The American Society for Engineering Education (ASEE) has honored Sheryl Sorby with its 2011 Sharon Keillor Award for Women in Engineering Education. Sorby is a professor of mechanical engineering at Michigan Technological University. The national award recognizes women who are making outstanding contributions to engineering education. 

"Sheryl has made significant contributions to engineering education through her research on three-dimensional visualization skills," said Michigan Tech College of Engineering Dean Tim Schulz. "I am pleased to see her receive this well-deserved recognition for her outstanding contributions to engineering education."

Mechanical Engineering-Engineering Mechanics Chair Bill Predebon also praised Sorby, calling her "an educational innovator, which she has demonstrated through her research and throughout her career at Michigan Tech."

Said Sorby: "I'm very gratified to receive this award and appreciate the efforts of Michigan Tech colleagues, especially Chris Anderson, who helped with the nomination packet. Things have changed for women in engineering since I started down this path--they aren't perfect, but it has gotten better. My two daughters are studying engineering. Hopefully the environment for them is better than it was for me."

Sorby is the director of Tech's Engineering Education Innovation Research Group. She is known for preparing engineering students and middle school students to think like engineers. Her research interests include advanced composite materials for use in civil infrastructure and 3-D computer graphics for visualization of complex behaviors.

She is the principal investigator on a National Science Foundation-funded project to develop a curriculum in service systems engineering at Michigan Tech. This new engineering specialty focuses on people and human behavior, on processes rather than products and on customer interaction with service systems of many kinds--from health care and social services to transportation, hospitality and food services, utilities, financial and insurance services, waste management and security.

Michigan Technological University is a public research university founded in 1885 in Houghton, Michigan, and is home to more than 7,000 students from 55 countries around the world.
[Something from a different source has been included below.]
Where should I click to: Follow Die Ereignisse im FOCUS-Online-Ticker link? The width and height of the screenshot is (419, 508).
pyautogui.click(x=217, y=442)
Consistently ranked among the best universities in the country for return on investment, Michigan’s flagship technological university offers more than 120 undergraduate and graduate degree programs in science and technology, engineering, computing, forestry, business and economics, health professions, humanities, mathematics, social sciences, and the arts. The rural campus is situated just miles from Lake Superior in Michigan's Upper Peninsula, offering year-round opportunities for outdoor adventure.